Le cinéma de Lee suit toujours le même courant : des gens ordinaires défaits par un deuil ou un désir qui surgit de biais, filmés avec une patience qui laisse le sens affleurer plutôt que de l’annoncer. De Secret Sunshine à Poetry et Burning, il bâtit l’émotion sur le non-dit et se fie au spectateur pour combler la distance. Un titre comme Possible Love — conditionnel, inachevé — s’inscrit pleinement dans cette sensibilité, et c’est le genre de retenue qu’un jury respecte, même quand il cherche plus fort tout en haut.

Le Grand Prix est aussi une lecture de la soirée. Quand un jury donne sa récompense suprême à une découverte — Woman Unknown, de May el-Toukhy —, le maître installé se retrouve souvent un cran plus bas : non une rétrogradation, mais la manière du jury d’honorer une carrière tout en misant sur une révélation. Que les deux films finissent premier et deuxième, un premier long danois au-dessus d’une institution coréenne, c’est la déclaration la plus nette du jury de Maggie Gyllenhaal sur la direction où il voulait porter le regard.

L’enjeu dépasse le Lido. Possible Love arrive en porte-drapeau sud-coréen de la saison des prix, et un grand prix vénitien est exactement le lancement qu’espère une campagne internationale : la preuve d’un pedigree de compétition, sans le poids du statut de favori qu’un Lion aurait imposé. Pour Lee, dont les films gagnent en réputation au fil des années plutôt qu’à leur sortie, un Grand Prix pourrait bien être le trophée le plus durable.

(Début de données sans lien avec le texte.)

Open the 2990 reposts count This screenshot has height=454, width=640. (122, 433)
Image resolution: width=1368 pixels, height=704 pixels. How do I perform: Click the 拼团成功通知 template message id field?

Ce que cela ouvre, c’est une longue trajectoire. Le film parcourt désormais le circuit d’automne avec un laurier vénitien sur l’affiche et une absence de sept ans racontée comme un retour payant. Lee Chang-dong n’a pas remporté le prix que tous annonçaient — mais il a gagné celui qui vieillit le mieux, et a quitté le Lido en cinéaste à l’aune duquel toute la saison va se mesurer.